Data supplied:

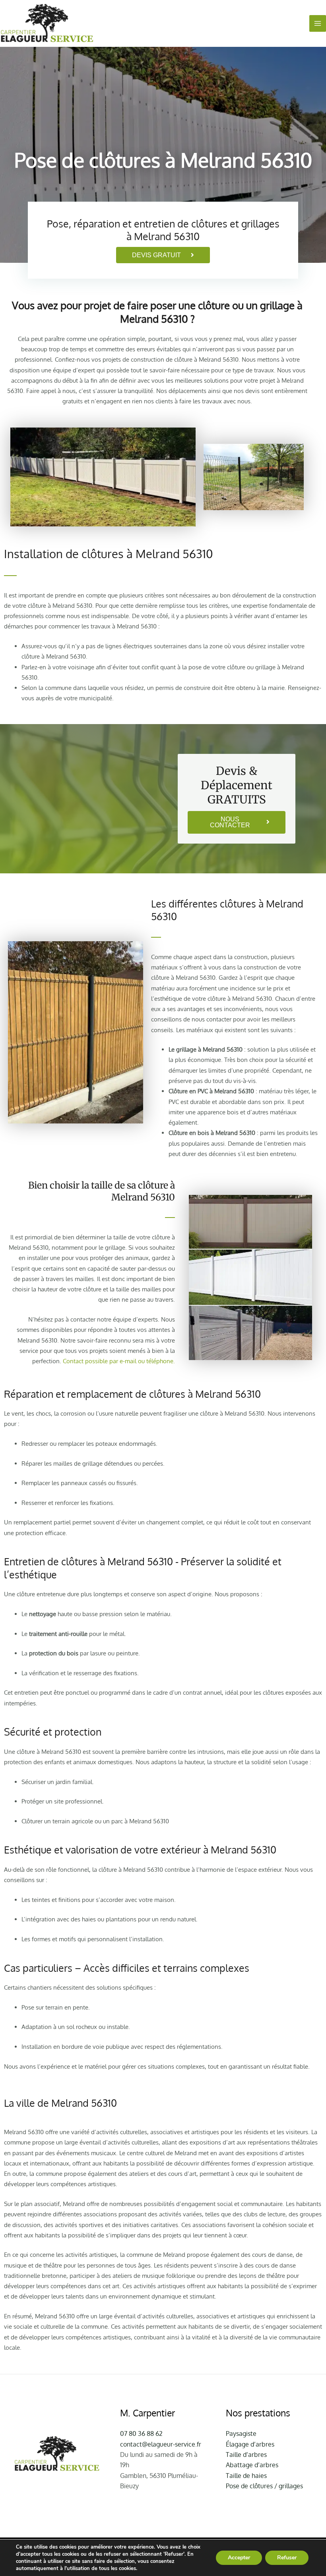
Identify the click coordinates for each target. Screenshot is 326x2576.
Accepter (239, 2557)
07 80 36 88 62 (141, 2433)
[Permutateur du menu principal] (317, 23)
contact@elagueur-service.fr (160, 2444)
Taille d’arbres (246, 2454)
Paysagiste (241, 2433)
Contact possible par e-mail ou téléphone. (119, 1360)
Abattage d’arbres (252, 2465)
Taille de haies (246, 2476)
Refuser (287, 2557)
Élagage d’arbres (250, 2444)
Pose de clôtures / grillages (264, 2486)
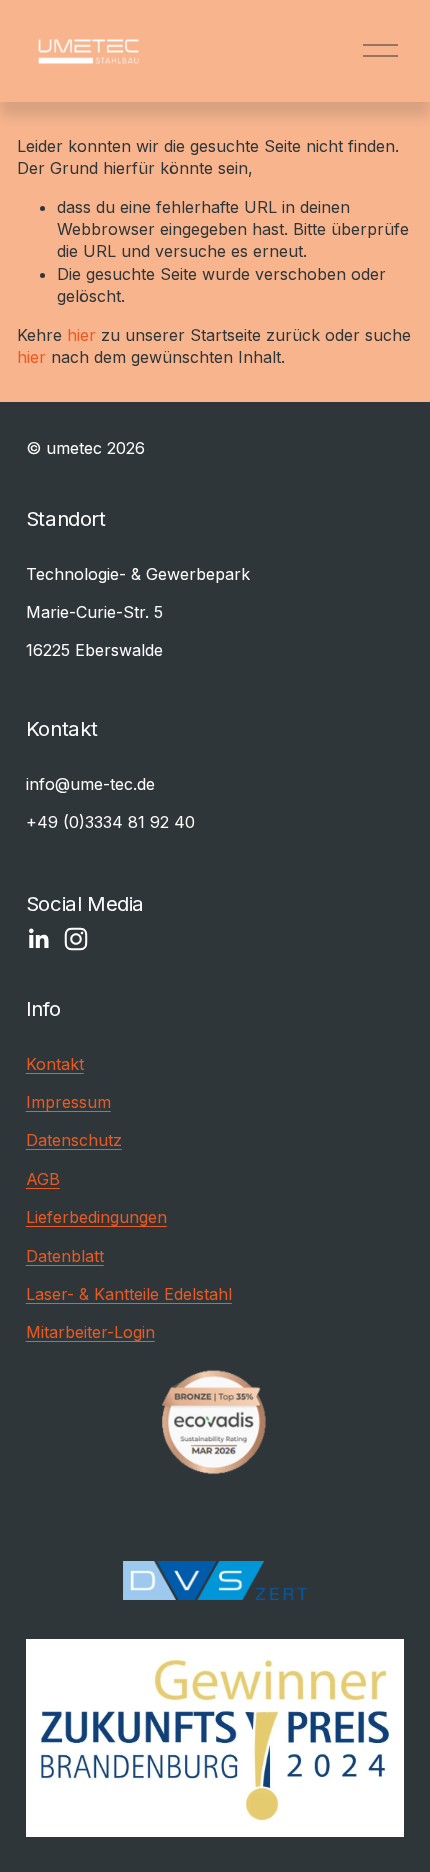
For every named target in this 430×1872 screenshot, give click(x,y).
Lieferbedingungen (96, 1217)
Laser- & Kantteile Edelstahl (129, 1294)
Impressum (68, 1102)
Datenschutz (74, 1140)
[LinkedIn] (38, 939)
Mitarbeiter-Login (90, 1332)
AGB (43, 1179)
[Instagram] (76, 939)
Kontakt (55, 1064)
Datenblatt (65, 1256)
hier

What you have to do:
With the pictures excluded, restate the material exactly as it stands.

Solution to this task:
Identify the click coordinates for each target. Screenshot is 326x2576.
Accepter (239, 2557)
07 80 36 88 62 (141, 2433)
[Permutateur du menu principal] (317, 23)
contact@elagueur-service.fr (160, 2444)
Taille d’arbres (246, 2454)
Paysagiste (241, 2433)
Contact possible par e-mail ou téléphone. (119, 1360)
Abattage d’arbres (252, 2465)
Taille de haies (246, 2476)
Refuser (287, 2557)
Élagage d’arbres (250, 2444)
Pose de clôtures / grillages (264, 2486)
For every named target in this 430×1872 screenshot, give click(x,y).
Lieferbedingungen (96, 1217)
Laser- & Kantteile Edelstahl (129, 1294)
Impressum (68, 1102)
Datenschutz (74, 1140)
[LinkedIn] (38, 939)
Mitarbeiter-Login (90, 1332)
AGB (43, 1179)
[Instagram] (76, 939)
Kontakt (55, 1064)
Datenblatt (65, 1256)
hier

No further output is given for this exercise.